### Passage shown:
>>>>>

Run pods on Graviton

Now that we have tainted our Graviton node group, we'll need to configure our application to take advantage of this change. To do so, let's configure our application to deploy the ui microservice only on nodes that are part of our Graviton-based managed node group.

Before making any changes, let's check the current configuration for the UI pods. Keep in mind that these pods are being controlled by an associated deployment named ui.

~$kubectl describe pod --namespace ui --selector app.kubernetes.io/name=ui

Name:             ui-7bdbf967f9-qzh7f

Namespace:        ui

Priority:         0

Service Account:  ui

Node:             ip-10-42-11-43.us-west-2.compute.internal/10.42.11.43

Start Time:       Wed, 09 Nov 2022 16:40:32 +0000

Labels:           app.kubernetes.io/component=service

                  app.kubernetes.io/created-by=eks-workshop

                  app.kubernetes.io/instance=ui

                  app.kubernetes.io/name=ui

                  pod-template-hash=7bdbf967f9

Status:           Running

[....]

Controlled By:  ReplicaSet/ui-7bdbf967f9

Containers:

[...]

Node-Selectors:              <none>

Tolerations:                 node.kubernetes.io/not-ready:NoExecute op=Exists for 300s

                             node.kubernetes.io/unreachable:NoExecute op=Exists for 300s

As anticipated, the application is running successfully on a non-tainted node. The associated pod is in a Running status and we can confirm that no custom tolerations have been configured. Note that Kubernetes automatically adds tolerations for node.kubernetes.io/not-ready and node.kubernetes.io/unreachable with tolerationSeconds=300, unless you or a controller set those tolerations explicitly. These automatically-added tolerations mean that Pods remain bound to Nodes for 5 minutes after one of these problems is detected.

Let's update our ui deployment to bind its pods to our tainted managed node group. We have pre-configured our tainted managed node group with a label of tainted=yes that we can use with a nodeSelector. The following Kustomize patch describes the changes needed to our deployment configuration in order to enable this setup:

Kustomize Patch
Deployment/ui
Diff

~/environment/eks-workshop/modules/fundamentals/mng/graviton/nodeselector-wo-toleration/deployment.yaml
apiVersion: apps/v1
kind: Deployment
metadata:
  name: ui
spec:
  template:
    spec:
      nodeSelector:
        kubernetes.io/arch: arm64

apiVersion: apps/v1
kind: Deployment
metadata:
  labels:
    app.kubernetes.io/created-by: eks-workshop
    app.kubernetes.io/type: app
  name: ui
  namespace: ui
spec:
  replicas: 1
  selector:
    matchLabels:
      app.kubernetes.io/component: service
      app.kubernetes.io/instance: ui
      app.kubernetes.io/name: ui
  template:
    metadata:
      annotations:
        prometheus.io/path: /actuator/prometheus
        prometheus.io/port: "8080"

<<<<<

### Dataset excerpts:
>>>>>

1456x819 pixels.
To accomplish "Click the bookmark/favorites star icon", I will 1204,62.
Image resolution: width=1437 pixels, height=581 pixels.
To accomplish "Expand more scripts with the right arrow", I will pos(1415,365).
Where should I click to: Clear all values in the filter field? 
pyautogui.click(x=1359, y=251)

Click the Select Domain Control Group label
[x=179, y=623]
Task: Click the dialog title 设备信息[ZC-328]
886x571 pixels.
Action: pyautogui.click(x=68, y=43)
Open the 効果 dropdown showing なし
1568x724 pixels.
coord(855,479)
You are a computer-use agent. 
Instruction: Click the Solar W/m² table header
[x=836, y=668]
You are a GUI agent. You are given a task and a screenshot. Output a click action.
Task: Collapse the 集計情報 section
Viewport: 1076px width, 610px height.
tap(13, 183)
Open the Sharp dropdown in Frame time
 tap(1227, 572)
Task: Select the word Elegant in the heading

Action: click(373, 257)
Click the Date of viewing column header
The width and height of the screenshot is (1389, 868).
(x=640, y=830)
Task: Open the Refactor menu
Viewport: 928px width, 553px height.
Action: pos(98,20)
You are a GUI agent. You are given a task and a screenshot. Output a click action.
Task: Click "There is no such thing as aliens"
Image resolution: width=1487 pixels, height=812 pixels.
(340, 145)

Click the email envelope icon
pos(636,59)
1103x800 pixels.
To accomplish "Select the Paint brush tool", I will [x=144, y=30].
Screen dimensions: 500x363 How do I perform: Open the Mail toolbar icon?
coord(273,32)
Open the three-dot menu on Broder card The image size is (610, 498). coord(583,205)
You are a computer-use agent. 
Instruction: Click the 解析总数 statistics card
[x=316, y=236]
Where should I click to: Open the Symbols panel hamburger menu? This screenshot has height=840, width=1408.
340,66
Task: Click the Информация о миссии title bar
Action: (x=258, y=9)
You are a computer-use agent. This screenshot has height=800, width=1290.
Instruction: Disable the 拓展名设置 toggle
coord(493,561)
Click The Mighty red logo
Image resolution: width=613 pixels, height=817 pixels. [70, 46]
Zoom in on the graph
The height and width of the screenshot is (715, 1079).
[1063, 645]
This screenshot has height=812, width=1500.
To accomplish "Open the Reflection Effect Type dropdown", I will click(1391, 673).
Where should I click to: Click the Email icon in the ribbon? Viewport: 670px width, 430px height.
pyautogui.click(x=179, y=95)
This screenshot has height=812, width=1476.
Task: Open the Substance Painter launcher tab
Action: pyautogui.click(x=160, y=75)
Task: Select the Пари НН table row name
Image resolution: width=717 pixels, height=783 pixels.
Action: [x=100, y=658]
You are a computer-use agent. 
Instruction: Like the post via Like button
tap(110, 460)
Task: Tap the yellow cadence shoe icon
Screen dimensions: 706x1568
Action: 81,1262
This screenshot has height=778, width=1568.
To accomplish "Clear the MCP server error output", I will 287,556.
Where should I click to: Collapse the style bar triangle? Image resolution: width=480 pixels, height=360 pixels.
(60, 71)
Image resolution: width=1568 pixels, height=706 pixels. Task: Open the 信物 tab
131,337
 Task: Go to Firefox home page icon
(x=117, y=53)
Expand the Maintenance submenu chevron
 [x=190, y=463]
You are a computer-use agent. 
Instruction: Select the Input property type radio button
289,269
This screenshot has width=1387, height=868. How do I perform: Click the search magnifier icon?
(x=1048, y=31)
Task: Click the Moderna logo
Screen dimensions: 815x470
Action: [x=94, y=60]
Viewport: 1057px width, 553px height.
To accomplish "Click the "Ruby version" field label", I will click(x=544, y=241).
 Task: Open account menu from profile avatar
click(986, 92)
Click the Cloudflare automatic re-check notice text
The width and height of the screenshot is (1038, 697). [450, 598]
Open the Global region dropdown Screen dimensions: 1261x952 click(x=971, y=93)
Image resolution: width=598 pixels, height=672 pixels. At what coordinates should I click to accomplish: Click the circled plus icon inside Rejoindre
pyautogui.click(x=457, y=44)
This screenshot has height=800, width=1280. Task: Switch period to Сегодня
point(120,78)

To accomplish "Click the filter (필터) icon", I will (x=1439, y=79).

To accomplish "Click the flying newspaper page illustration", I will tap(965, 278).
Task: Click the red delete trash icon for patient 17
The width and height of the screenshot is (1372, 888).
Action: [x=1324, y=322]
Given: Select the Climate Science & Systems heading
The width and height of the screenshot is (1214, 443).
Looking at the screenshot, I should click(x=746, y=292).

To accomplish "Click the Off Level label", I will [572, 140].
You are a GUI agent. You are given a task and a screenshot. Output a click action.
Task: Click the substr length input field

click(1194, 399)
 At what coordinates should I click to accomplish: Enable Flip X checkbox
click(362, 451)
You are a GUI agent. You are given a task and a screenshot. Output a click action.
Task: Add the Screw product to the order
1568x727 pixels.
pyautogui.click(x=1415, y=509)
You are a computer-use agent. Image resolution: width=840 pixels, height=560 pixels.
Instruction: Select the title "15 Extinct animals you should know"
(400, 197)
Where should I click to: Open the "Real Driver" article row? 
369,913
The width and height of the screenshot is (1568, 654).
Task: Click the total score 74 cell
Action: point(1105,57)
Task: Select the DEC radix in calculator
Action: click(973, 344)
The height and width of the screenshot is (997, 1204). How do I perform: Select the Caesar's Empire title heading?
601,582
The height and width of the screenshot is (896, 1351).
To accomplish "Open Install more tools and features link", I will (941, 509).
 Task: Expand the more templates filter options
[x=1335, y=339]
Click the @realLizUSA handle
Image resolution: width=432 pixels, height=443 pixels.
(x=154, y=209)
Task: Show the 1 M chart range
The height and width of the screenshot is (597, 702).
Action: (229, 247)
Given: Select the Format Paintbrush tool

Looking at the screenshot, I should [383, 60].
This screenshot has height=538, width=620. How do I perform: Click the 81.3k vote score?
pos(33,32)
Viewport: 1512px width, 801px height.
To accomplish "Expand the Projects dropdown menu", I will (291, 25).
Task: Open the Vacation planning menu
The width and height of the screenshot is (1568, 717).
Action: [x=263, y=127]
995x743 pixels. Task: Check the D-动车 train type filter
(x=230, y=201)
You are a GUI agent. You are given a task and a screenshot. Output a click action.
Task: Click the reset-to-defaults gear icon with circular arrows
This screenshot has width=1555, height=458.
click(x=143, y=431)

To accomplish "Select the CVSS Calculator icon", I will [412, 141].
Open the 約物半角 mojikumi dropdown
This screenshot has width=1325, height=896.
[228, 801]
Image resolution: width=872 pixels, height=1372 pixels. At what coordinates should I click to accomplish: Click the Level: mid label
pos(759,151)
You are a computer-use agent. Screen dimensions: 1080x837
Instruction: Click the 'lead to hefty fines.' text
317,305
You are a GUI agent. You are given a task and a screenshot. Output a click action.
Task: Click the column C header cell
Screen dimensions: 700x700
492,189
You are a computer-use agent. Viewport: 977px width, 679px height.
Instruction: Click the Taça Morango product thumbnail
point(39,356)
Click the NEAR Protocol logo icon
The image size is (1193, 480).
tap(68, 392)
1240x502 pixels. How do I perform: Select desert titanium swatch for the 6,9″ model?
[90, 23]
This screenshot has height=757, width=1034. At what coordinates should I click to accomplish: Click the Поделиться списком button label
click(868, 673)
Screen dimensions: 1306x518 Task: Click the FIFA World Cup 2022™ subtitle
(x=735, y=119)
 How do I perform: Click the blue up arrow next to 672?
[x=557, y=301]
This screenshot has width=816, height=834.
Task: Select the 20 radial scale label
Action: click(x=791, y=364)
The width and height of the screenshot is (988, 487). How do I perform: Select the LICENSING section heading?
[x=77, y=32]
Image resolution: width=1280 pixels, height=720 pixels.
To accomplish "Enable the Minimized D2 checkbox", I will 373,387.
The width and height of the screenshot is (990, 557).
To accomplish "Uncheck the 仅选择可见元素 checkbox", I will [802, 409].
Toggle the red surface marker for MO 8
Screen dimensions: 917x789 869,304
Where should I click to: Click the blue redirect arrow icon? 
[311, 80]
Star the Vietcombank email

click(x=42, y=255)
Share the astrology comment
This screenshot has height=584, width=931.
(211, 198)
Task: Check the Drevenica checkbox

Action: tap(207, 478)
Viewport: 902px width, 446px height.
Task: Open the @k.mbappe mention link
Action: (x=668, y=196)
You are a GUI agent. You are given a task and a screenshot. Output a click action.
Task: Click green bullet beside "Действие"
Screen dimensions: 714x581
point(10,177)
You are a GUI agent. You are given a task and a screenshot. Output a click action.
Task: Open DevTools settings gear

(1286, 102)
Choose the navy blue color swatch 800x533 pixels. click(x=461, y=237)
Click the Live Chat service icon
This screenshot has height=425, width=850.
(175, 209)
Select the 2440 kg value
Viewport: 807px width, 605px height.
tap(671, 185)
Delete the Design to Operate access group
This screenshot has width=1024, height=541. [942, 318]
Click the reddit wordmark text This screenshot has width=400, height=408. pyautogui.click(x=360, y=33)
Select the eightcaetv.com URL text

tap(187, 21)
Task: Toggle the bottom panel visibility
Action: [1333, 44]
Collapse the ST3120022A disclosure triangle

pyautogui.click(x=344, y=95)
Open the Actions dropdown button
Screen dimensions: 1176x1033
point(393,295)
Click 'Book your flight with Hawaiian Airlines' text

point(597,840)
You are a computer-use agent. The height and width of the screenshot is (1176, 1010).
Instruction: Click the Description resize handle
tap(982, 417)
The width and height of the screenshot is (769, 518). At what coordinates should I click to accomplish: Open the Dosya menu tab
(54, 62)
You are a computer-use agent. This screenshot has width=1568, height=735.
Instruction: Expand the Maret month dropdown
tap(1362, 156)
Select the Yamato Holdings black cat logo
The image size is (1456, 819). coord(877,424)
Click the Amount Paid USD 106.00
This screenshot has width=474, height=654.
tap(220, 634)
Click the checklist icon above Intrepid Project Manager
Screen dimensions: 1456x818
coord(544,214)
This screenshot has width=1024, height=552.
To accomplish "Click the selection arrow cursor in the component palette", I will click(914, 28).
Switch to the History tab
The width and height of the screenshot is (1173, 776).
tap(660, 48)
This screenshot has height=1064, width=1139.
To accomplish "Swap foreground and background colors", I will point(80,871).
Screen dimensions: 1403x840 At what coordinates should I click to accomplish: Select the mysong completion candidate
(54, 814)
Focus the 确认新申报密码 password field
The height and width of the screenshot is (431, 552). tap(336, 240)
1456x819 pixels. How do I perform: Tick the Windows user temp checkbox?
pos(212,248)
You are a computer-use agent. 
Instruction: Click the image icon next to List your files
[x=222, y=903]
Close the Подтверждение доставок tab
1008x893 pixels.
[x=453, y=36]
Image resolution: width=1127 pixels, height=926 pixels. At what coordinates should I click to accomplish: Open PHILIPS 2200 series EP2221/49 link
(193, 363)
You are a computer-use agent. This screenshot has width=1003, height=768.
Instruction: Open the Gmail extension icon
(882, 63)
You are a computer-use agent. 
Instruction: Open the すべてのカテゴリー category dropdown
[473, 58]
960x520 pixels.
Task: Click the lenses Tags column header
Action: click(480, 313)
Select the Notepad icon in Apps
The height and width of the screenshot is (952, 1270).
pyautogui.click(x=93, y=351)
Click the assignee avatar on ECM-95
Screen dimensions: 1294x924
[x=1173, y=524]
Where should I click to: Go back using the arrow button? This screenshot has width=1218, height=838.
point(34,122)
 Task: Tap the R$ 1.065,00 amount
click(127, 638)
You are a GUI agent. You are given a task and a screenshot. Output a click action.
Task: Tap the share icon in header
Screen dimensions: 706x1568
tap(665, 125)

<<<<<

### Given request:
Rewrite the Graviton walkthrough starting with "Now that we" and going on through "Graviton-based managed node group.", putting "component" in place of "microservice".

### Full solution:
Now that we have tainted our Graviton node group, we'll need to configure our application to take advantage of this change. To do so, let's configure our application to deploy the ui component only on nodes that are part of our Graviton-based managed node group.